• Task instructions
Please extract the passage of the Flux Slack alert text that begins at the words "We use conditional" and ends after the words "-task.every, stop: now())".

==== Text extract

For example if we wanted to test our Slack webhook, use the following Flux:

import "slack"
numericalValue = 42

slack.message(
  url: "https://hooks.slack.com/services/####/####/####",
  text: "This is a message from the Flux slack.message() function the value is ${numericalValue}.",
)

Create a custom function to handle conditional query logic

Next, we’ll create a custom function to send a slack message if the number of events exceeds our threshold. We must create a custom function to encapsulate the conditional query logic because you cannot include conditional logic outside of a function with Flux.

alert = (eventValue, threshold) =>
   (if eventValue >= threshold then slack.message(
       url: "https://hooks.slack.com/services/####/####/####",
       text: "An alert event has occurred! The number of field values= \"${string(v: eventValue)}\".",
       color: "warning",
   ) else 0)

Our custom function is called alert. It takes two parameters:

eventValue:the number of events that happened in the last hour as configured by the task.every option.
threshold: the our threshold value of the number of acceptable events within the last hour.

We use conditional logic to specify that if the number of events exceeds the threshold then we should call the slack.message() function and send a notification message to Slack. Then we call the slack.message() function and pass in our Webhook URL and our notification message into the url and text parameters, respectively. We interpolate the eventValue parameter of our custom function and include it in the message.

Querying our data

Finally we must query our data to calculate the number of events that happened from the last time the task ran. We store the results in the variable, data. We filter our data and use the sum() function to find the total number of events within the task.every duration.

data = from(bucket: "bucket1")  
   |> range(start: -task.every, stop: now())
   |> filter(fn: (r) =>
       (r._measurement == "measurement1" and r._field == "field1" and exists r._value))
   |> sum()

We must also construct a dummy table, data_0, to handle the instance where no events have occurred in the last hour, so that we can successfully pass a value into our custom alert() function. We use the array.from() function to construct the table with a single _value column and a single value of 0.

data_0 = array.from(rows: [{_value: 0}])

========
==== Record extracts

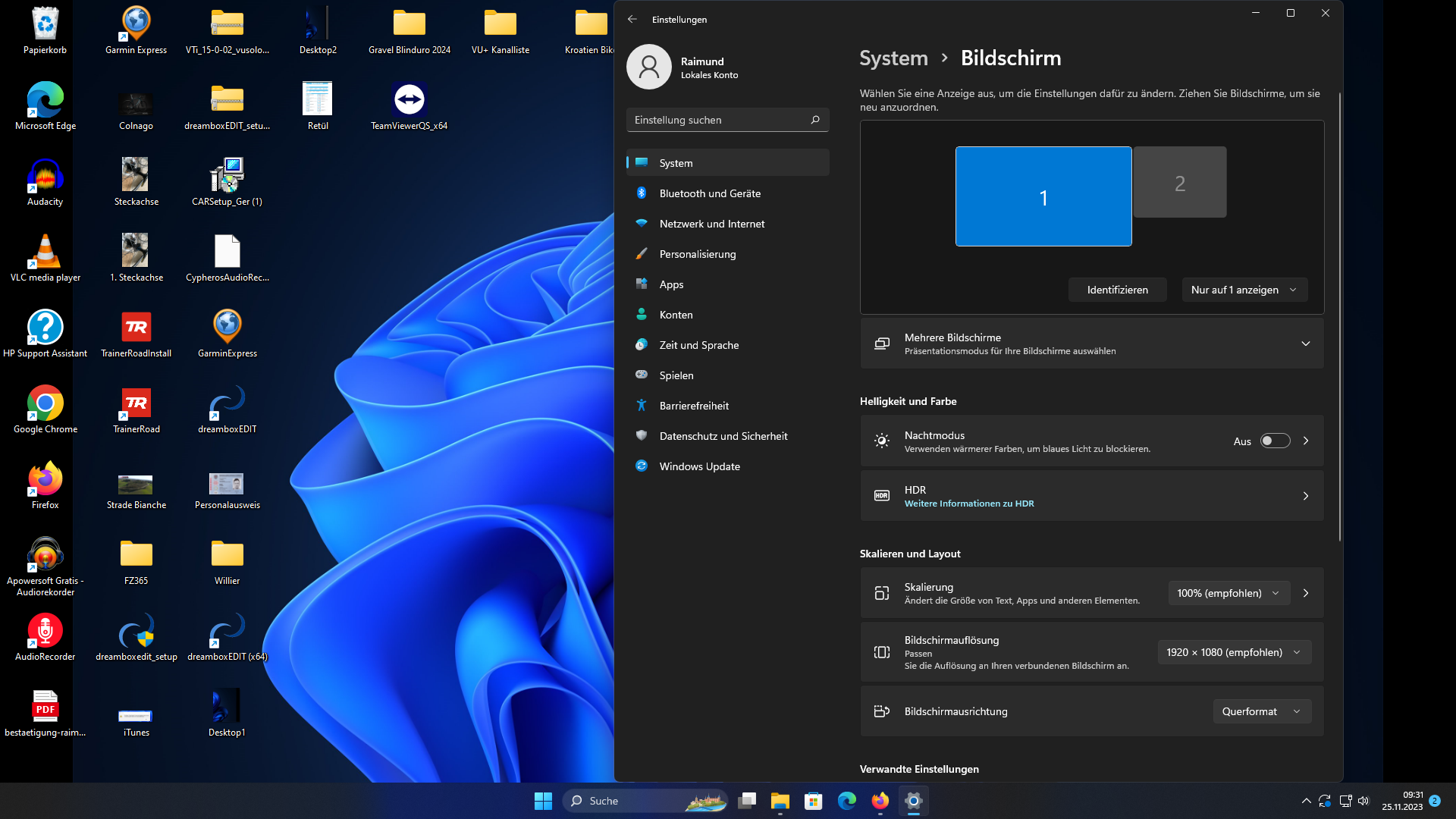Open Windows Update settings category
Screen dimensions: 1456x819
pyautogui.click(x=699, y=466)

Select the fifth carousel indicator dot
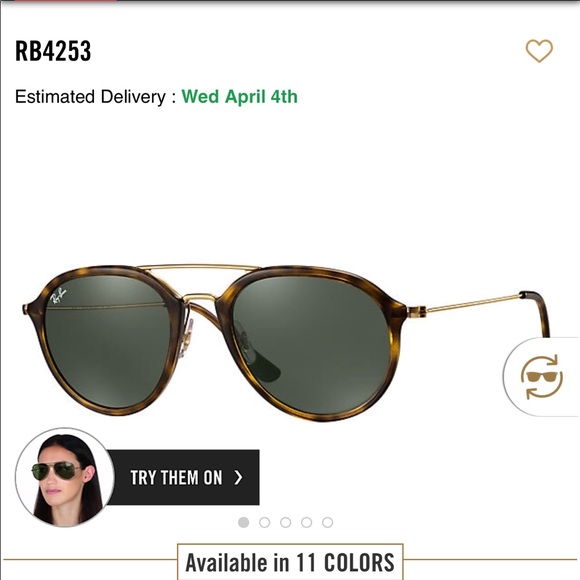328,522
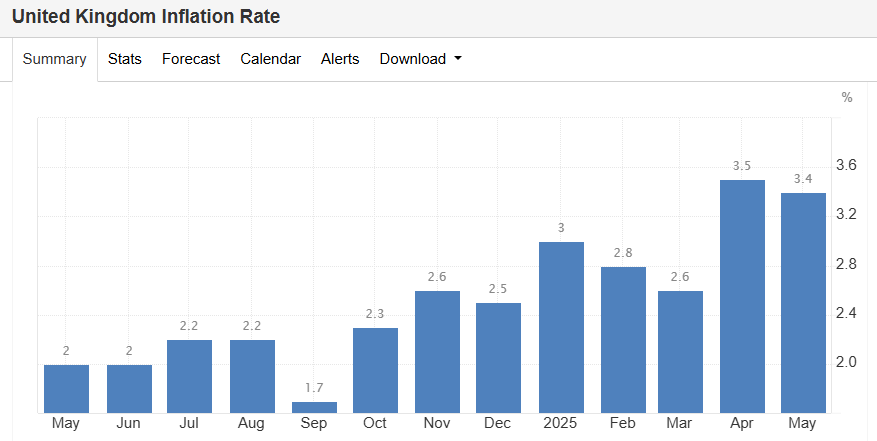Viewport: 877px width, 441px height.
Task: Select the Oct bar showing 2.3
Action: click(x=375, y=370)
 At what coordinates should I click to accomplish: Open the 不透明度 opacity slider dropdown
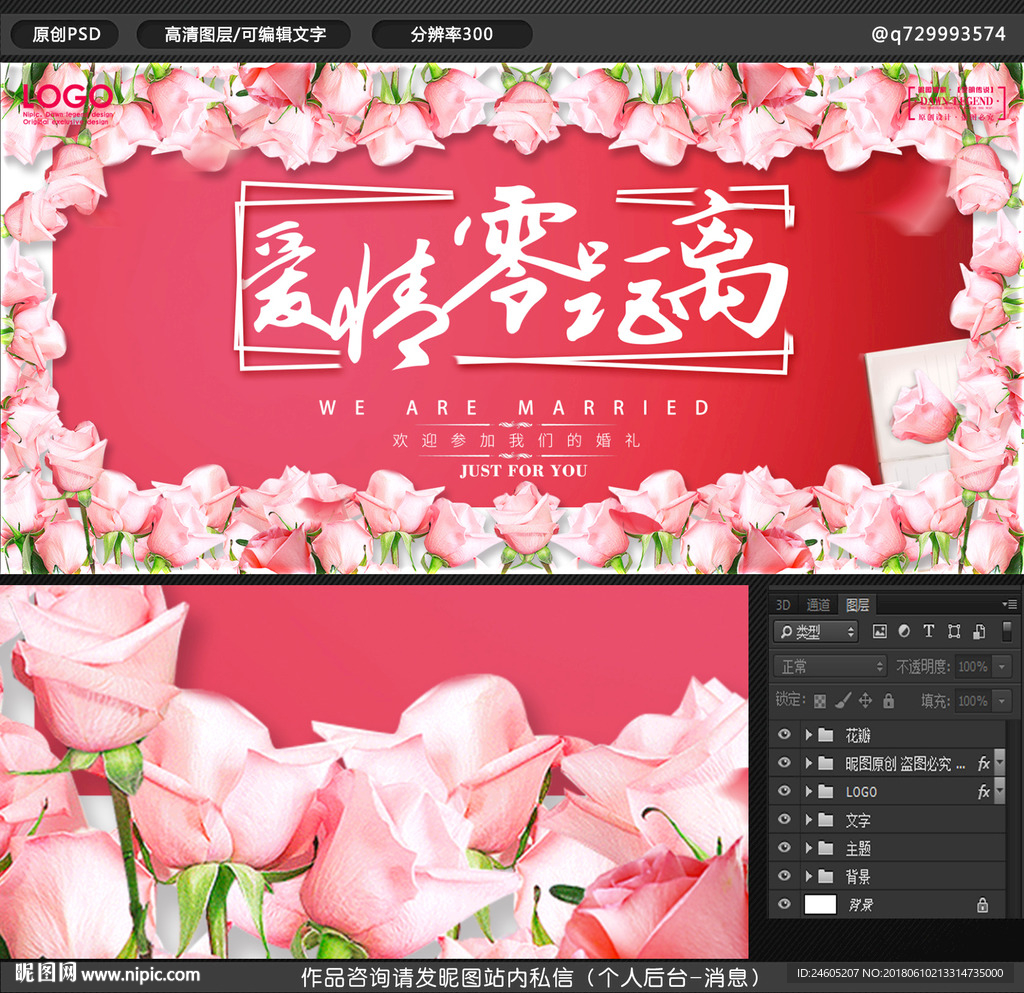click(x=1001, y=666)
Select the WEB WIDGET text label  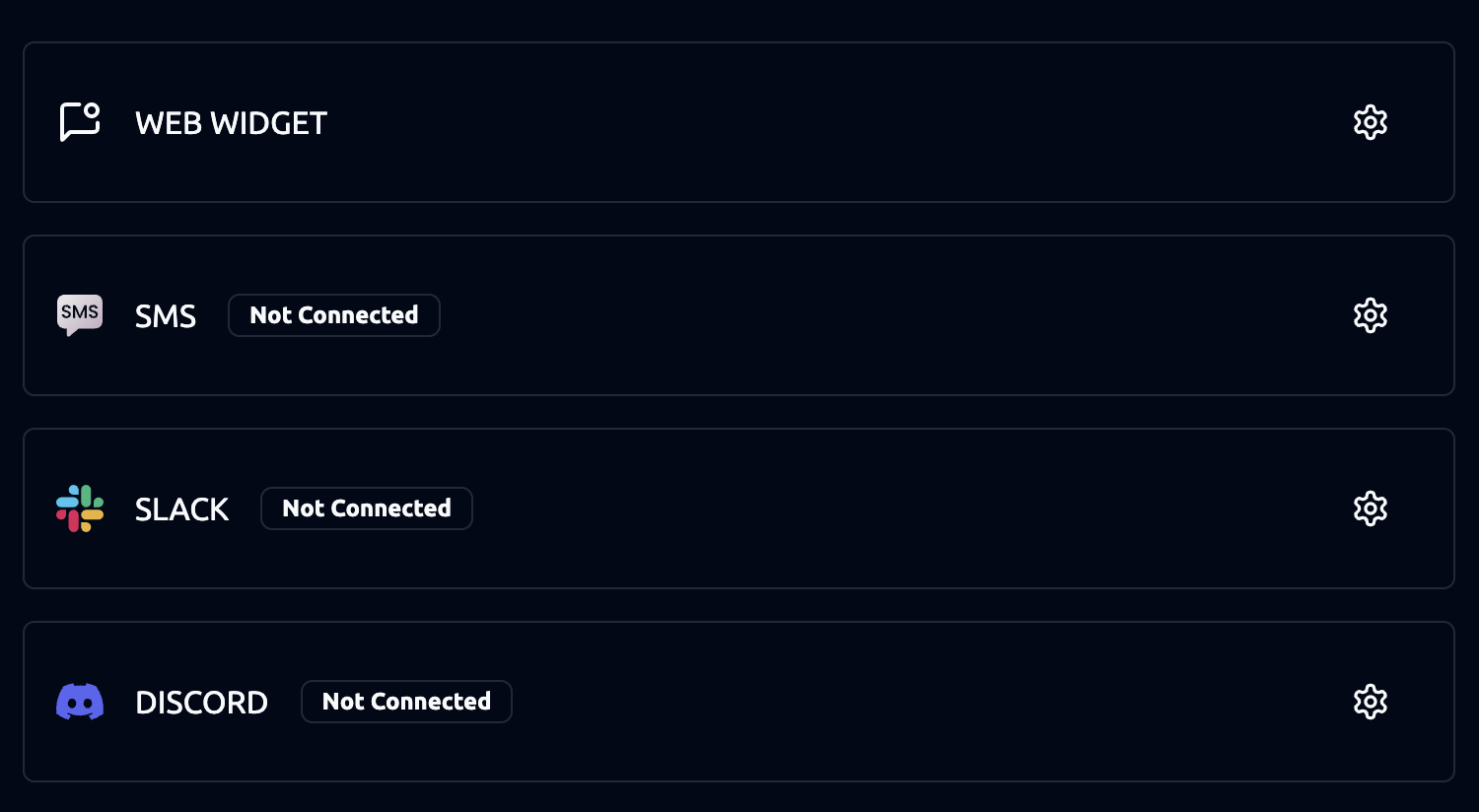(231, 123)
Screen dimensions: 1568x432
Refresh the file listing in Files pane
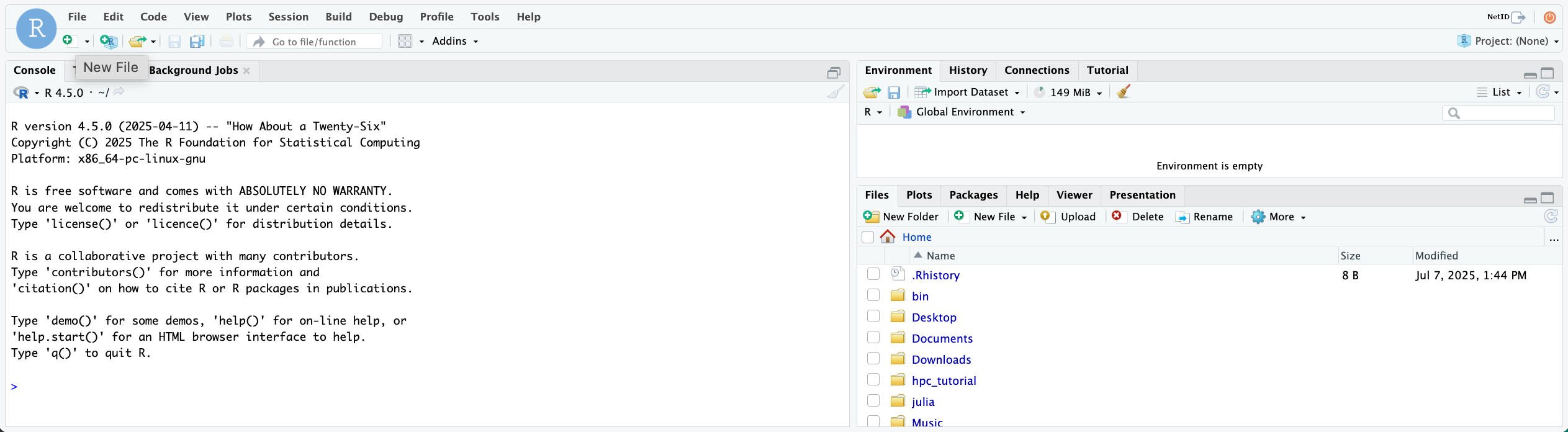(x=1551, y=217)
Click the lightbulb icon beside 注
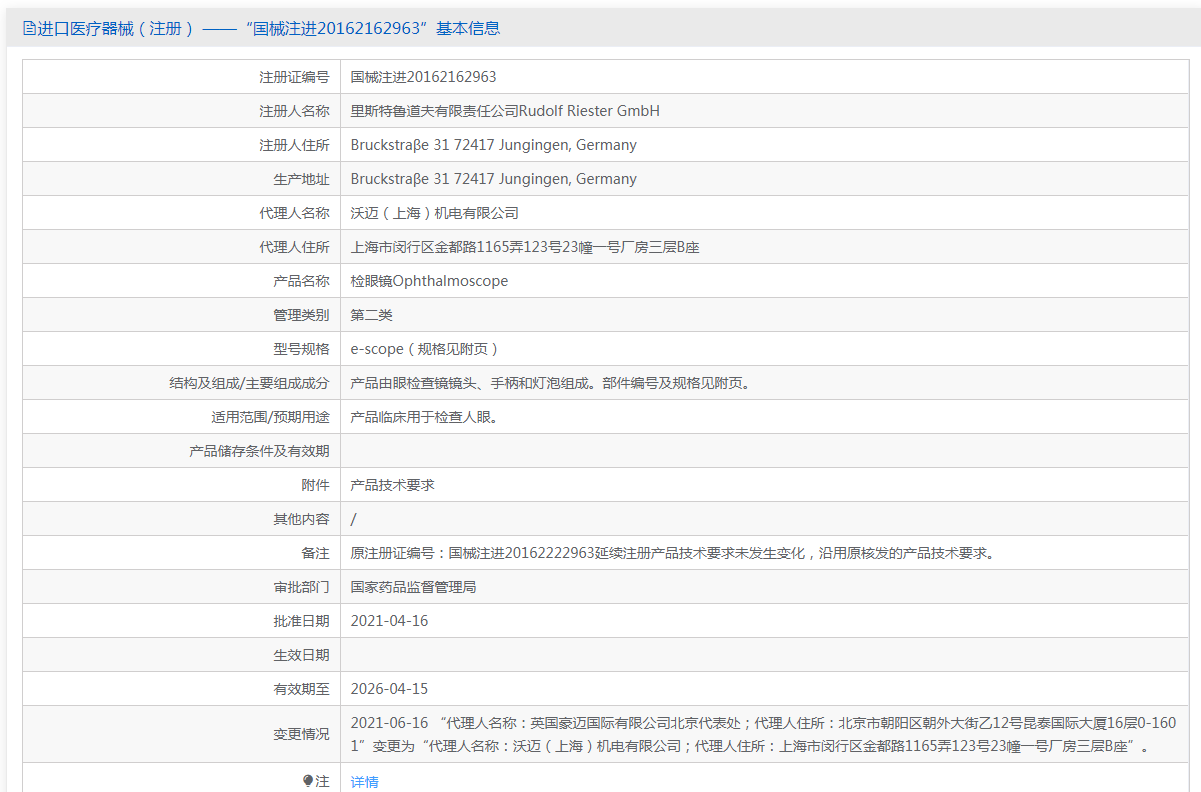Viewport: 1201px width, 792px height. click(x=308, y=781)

========

• Written response
We use conditional logic to specify that if the number of events exceeds the threshold then we should call the slack.message() function and send a notification message to Slack. Then we call the slack.message() function and pass in our Webhook URL and our notification message into the url and text parameters, respectively. We interpolate the eventValue parameter of our custom function and include it in the message.

Querying our data

Finally we must query our data to calculate the number of events that happened from the last time the task ran. We store the results in the variable, data. We filter our data and use the sum() function to find the total number of events within the task.every duration.

data = from(bucket: "bucket1")  
   |> range(start: -task.every, stop: now())